It's very much a "dark night of the soul." The muse is out to lunch, and I'm sitting at my desk surrounded by note cards and books and journals and miscellaneous research material. I need that spark of life, that l'essence de la vie that will animate the piled up components. I know these pieces go together -- I've seen the end product in my mind.

Fortunately, I'm not alone in my frustration. Writers far greater than I have stood at this moment and pushed through. So I return to my "text book," a compendium of words of wisdom I keep in a notebook for just such an occasion.

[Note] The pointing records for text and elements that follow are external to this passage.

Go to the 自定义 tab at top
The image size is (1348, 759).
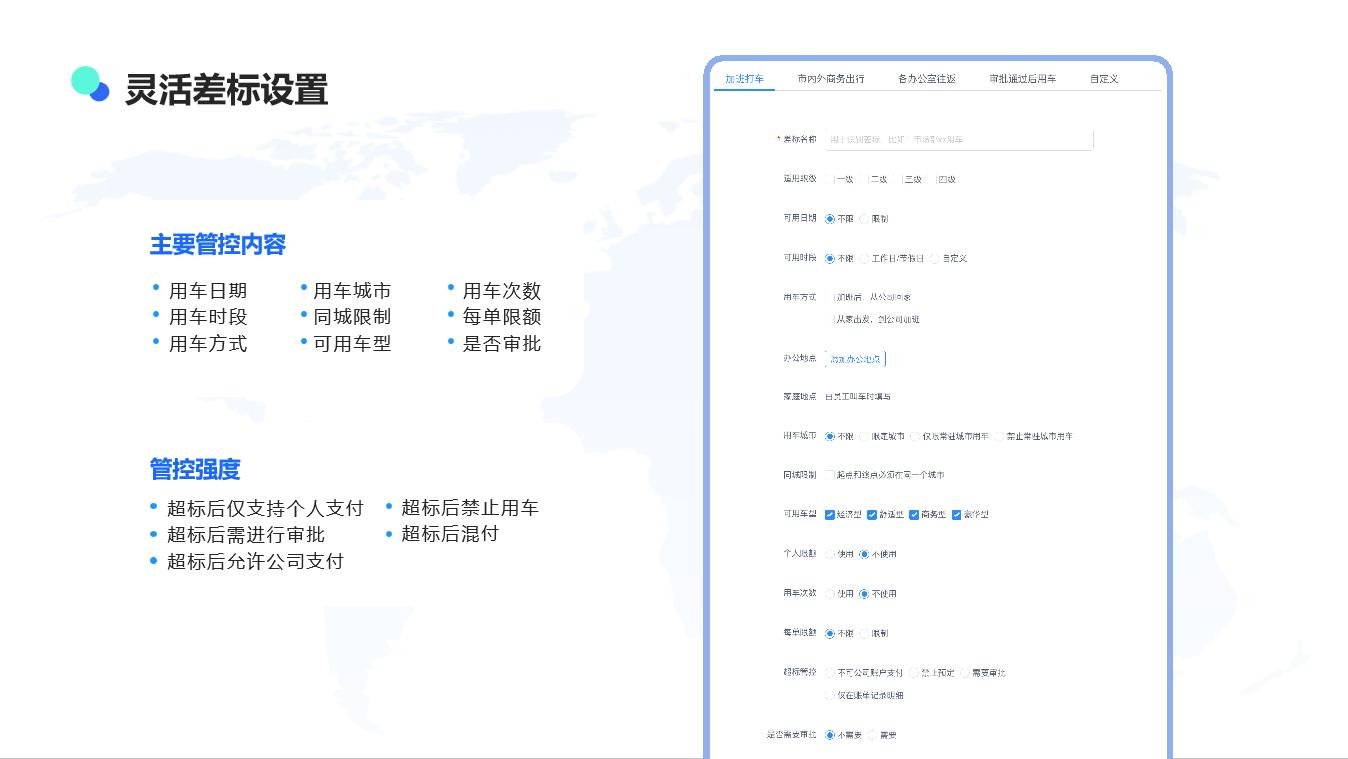pyautogui.click(x=1103, y=79)
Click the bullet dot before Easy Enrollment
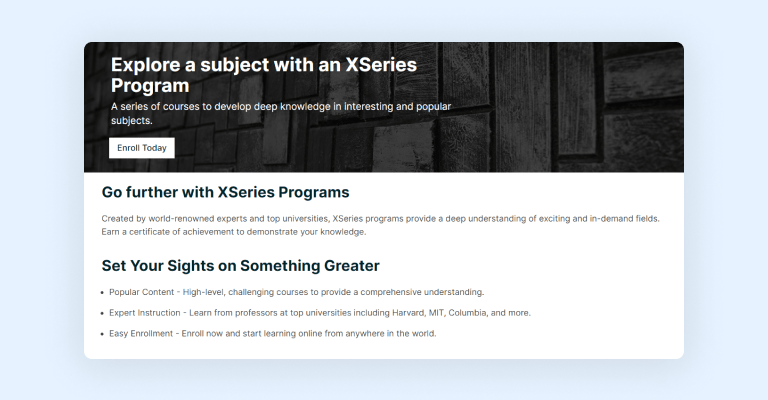Screen dimensions: 768x400 pyautogui.click(x=102, y=334)
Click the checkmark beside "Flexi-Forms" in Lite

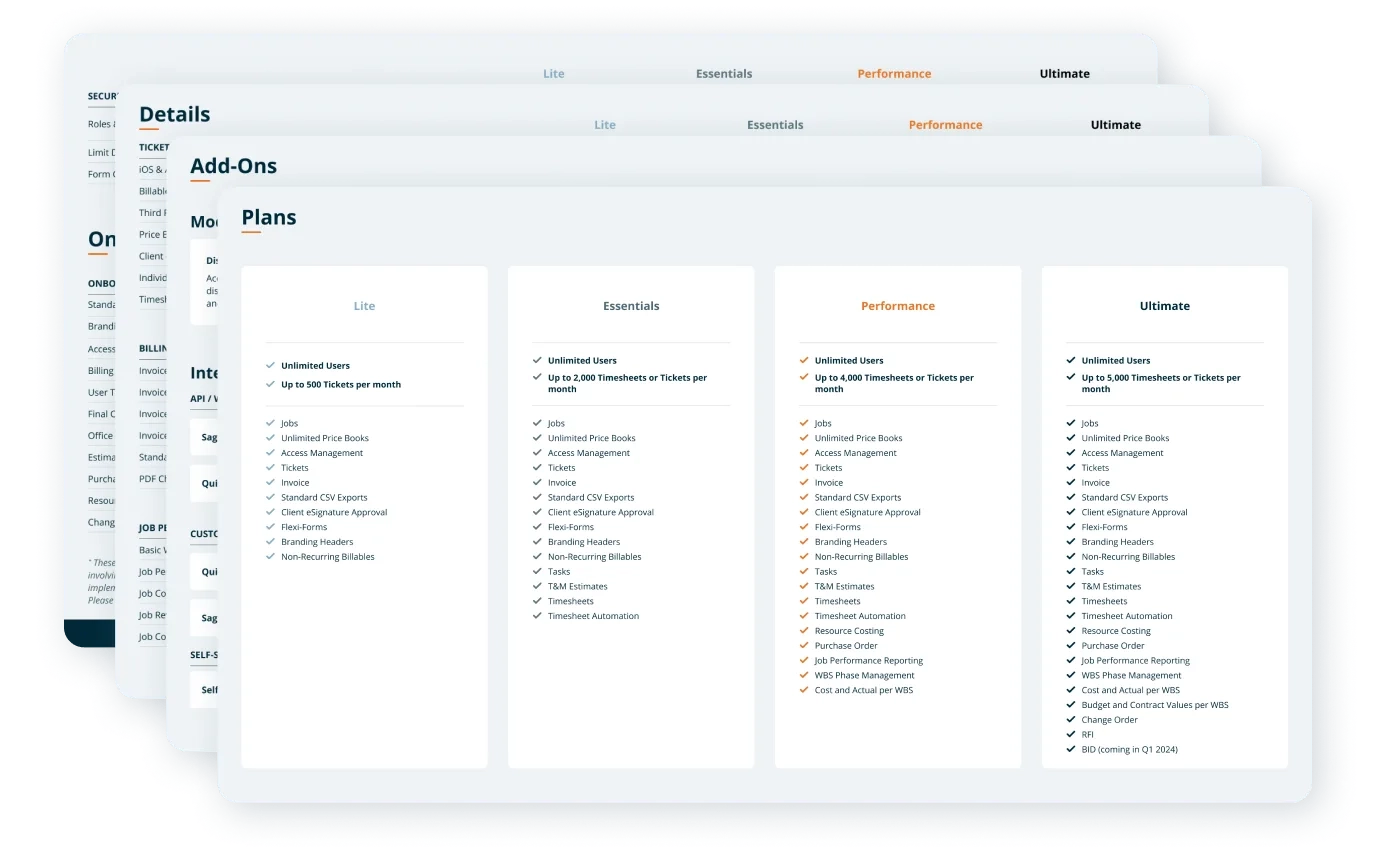click(x=270, y=527)
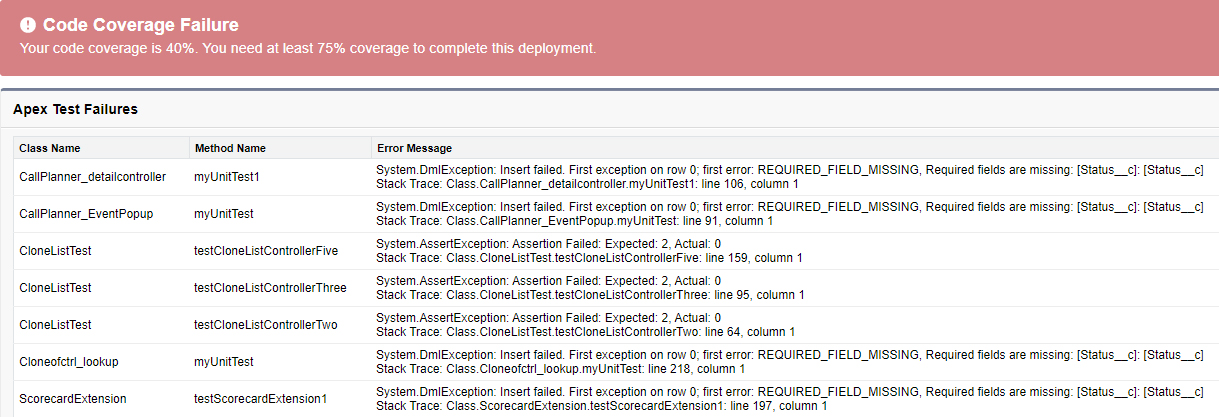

Here's Philip K. Dick, and a speech he delivered in 1978, "How to Build a Universe that Doesn't Fall Apart Two Days Later":
However, I will reveal a secret to you: I like to build universes which do fall apart. I like to see them come unglued, and I like to see how the characters in the novels cope with this problem. I have a secret love of chaos. There should be more of it. Do not believe—and I am dead serious when I say this—do not assume that order and stability are always good, in a society or in a universe. The old, the ossified, must always give way to new life and the birth of new things. Before the new things can be born the old must perish. This is a dangerous realization, because it tells us that we must eventually part with much of what is familiar to us. And that hurts. But that is part of the script of life. Unless we can psychologically accommodate change, we ourselves begin to die, inwardly. What I am saying is that objects, customs, habits, and ways of life must perish so that the authentic human being can live. And it is the authentic human being who matters most, the viable, elastic organism which can bounce back, absorb, and deal with the new.
Hmm. Nazi Germany was incredibly structured and ordered. Frightfully so. Lang was at the height of his powers as a filmmaker, and the events of 1933 certainly contributed much chaos to the filmmaker's life. Lang had the choice of becoming entrenched in the merciless order or throwing his entire life into chaos. My play centers on Lang's "High Noon" moment, the Faustian bargain, his dark night of the soul. I think I can work with this.